El amor fue el modo de ser y de actuar de Jesús. Cristiano es el que ama como Jesús amó, y tenemos muchos ejemplos a lo largo de la historia de la Iglesia, cuyo distintivo ha sido el amor. La novedad del amor cristiano está en la referencia como yo os he amado. Es un amor capaz de romper las fronteras de los credos religiosos, que tiende la mano a quien lo necesite, aunque piense distinto y combata nuestras ideas.

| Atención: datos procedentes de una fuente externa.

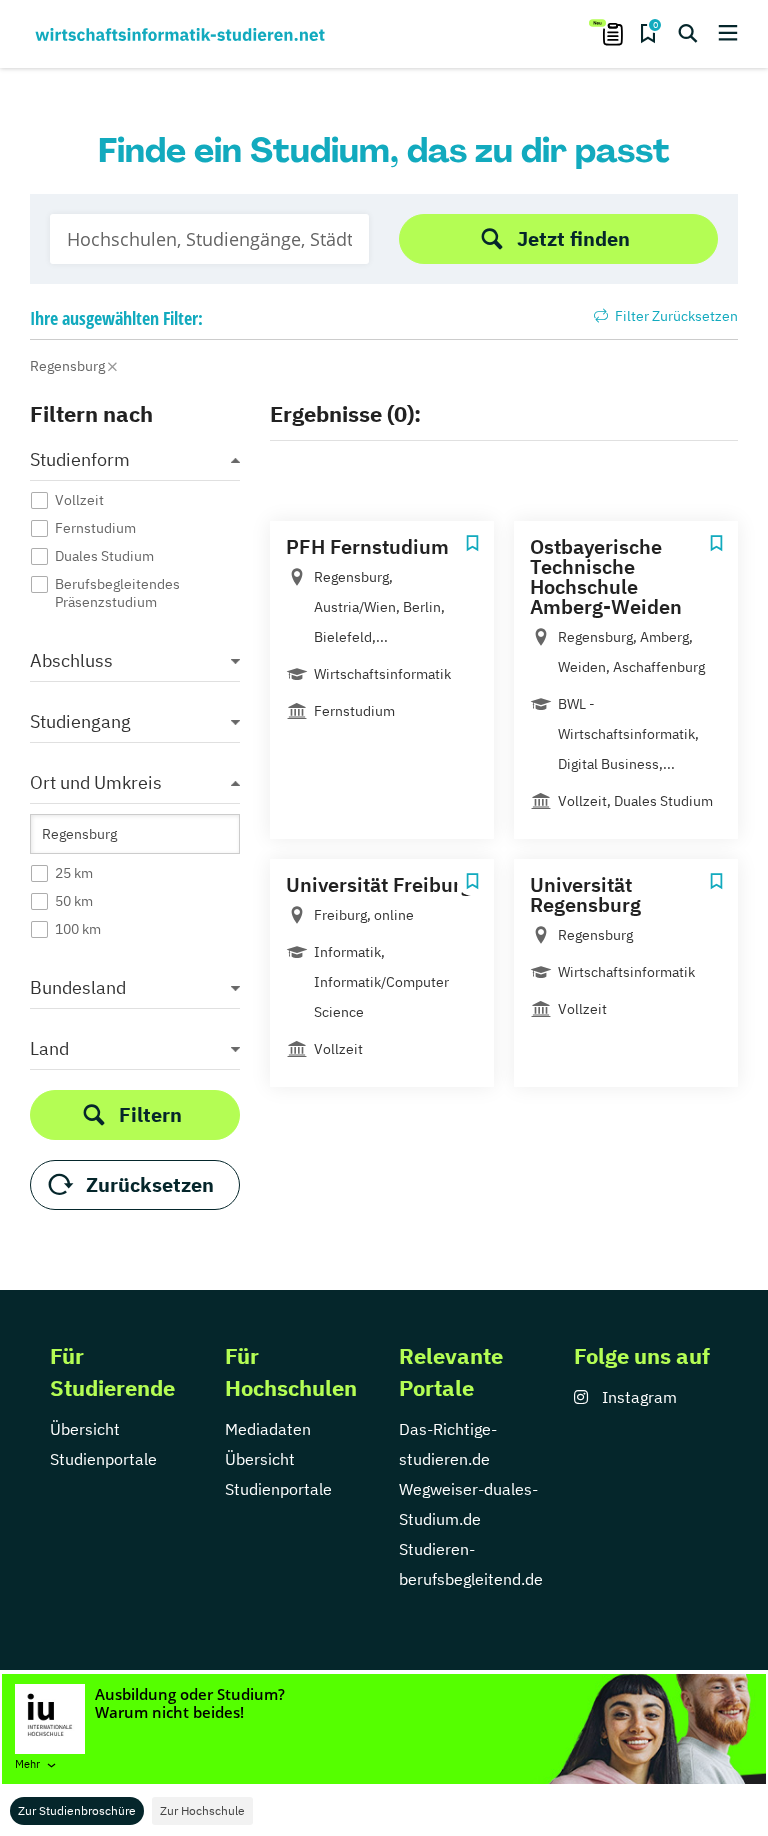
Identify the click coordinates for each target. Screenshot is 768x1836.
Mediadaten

En el mundo y la mentalidad en la que nos movemos, nos resulta difícil esta práctica. Suelen ser nuestros gustos los que nos mueven y marcan el criterio de lo bueno o lo malo, según coincidan con ellos o no. Pocas veces entran en nuestro pensamiento qué y cómo debo actuar, especialmente con los más próximos a mi vida, cómo puedo agradar, qué intento para hacer felices en mi familia, en mi comunidad, en el trabajo… ¿Los amo como Dios los ama? ¿El amor hasta el extremo entra en mi vida como programa o proyecto diario?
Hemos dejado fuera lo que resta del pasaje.